The good, the bad, and everything in between — so you can make an informed decision

Weighing the pros and cons of debt review in South Africa

If you are considering debt review, you have probably seen plenty of marketing promising it will solve all your problems. But you are smart enough to know there are two sides to every story. Here is the honest truth about debt review — the good, the bad, and everything in between — so you can make an informed decision about whether it is right for you.

We are a debt counselling company, so yes — we believe in debt review. But we also believe you deserve the full picture. No sugarcoating, no fine print. Just straight talk about what debt review can and cannot do for you.
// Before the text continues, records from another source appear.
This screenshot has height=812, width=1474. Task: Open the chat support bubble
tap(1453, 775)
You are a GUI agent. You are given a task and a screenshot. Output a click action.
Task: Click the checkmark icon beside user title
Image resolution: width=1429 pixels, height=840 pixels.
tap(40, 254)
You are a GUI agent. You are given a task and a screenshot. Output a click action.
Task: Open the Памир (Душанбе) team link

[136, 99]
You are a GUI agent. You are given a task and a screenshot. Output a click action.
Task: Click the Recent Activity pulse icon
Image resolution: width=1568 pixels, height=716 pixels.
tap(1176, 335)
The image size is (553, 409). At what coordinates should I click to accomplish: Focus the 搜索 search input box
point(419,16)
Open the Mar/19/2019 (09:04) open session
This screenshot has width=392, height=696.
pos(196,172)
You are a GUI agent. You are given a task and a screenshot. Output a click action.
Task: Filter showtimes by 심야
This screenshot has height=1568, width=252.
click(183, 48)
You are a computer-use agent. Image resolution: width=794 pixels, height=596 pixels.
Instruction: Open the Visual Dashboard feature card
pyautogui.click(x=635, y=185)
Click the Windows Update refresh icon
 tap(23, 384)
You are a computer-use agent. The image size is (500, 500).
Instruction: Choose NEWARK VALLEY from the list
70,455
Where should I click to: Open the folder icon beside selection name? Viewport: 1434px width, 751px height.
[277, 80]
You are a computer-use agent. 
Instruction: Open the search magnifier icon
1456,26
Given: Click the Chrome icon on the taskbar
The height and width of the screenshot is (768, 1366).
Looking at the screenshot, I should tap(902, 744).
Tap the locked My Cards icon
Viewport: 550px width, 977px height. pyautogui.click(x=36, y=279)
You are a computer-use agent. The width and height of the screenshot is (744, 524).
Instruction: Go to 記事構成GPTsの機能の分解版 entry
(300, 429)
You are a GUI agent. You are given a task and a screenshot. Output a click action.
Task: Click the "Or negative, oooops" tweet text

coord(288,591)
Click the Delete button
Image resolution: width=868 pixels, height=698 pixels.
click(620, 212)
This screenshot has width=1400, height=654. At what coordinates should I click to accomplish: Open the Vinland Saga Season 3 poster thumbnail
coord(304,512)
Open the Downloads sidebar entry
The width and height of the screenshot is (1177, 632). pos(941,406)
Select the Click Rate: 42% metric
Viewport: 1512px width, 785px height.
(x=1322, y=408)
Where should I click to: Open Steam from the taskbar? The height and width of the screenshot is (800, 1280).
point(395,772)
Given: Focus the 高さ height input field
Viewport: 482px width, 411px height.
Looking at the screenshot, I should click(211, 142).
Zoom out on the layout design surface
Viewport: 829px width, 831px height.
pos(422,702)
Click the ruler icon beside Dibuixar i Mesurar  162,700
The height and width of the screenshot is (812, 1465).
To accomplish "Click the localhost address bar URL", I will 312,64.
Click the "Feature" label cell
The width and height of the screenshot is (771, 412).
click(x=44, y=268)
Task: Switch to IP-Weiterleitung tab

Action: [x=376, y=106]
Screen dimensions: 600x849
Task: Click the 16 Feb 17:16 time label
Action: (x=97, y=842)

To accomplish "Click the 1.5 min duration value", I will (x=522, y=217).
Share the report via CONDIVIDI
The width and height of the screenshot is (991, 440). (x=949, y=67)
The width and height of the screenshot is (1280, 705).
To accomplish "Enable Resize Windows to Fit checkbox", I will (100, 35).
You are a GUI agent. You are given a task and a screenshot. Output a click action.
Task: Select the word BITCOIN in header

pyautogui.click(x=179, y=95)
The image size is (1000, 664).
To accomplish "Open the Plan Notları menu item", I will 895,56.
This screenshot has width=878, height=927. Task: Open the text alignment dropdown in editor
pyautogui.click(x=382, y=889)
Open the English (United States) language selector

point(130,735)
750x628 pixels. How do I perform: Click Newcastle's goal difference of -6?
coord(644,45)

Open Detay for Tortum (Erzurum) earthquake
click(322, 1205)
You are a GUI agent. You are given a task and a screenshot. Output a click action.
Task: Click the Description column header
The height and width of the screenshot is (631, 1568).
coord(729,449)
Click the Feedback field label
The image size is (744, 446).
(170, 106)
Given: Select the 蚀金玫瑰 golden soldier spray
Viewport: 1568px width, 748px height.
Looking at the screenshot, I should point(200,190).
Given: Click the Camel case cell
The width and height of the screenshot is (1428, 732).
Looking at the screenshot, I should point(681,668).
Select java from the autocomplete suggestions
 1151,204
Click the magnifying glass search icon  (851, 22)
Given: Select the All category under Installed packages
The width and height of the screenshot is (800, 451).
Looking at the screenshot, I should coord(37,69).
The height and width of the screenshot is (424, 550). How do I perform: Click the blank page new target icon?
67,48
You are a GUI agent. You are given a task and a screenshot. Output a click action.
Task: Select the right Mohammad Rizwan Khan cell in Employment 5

What Is Debt Review? (Quick Recap)

Debt review — also called debt counselling — is a legal process under the National Credit Act (Section 86) that allows over-indebted South Africans to restructure their debt into one reduced monthly payment. A registered debt counsellor negotiates with your creditors on your behalf to lower your interest rates and extend your payment terms. The restructured payment plan is then enforced by a court order, which gives it the force of law.

For a full explanation of how the process works step by step, read our complete guide to debt review.

The Pros — Why 717,495 South Africans Are Under Debt Review

Debt review has become the most widely used formal debt relief mechanism in South Africa — and for good reason. Here are the genuine advantages.

1. Reduced Monthly Repayments (Up to 50%)

Your combined monthly debt payments are restructured to an affordable amount based on what you can actually afford after essential living expenses. Interest rates are reduced and payment terms are extended. In practice, unsecured debt repayments (credit cards, personal loans, store accounts) are typically reduced to approximately 45% of what you are currently paying, while secured debt (vehicle finance, home loans) is reduced to approximately 75% of current instalments. For many families, this means the difference between having enough for food and not.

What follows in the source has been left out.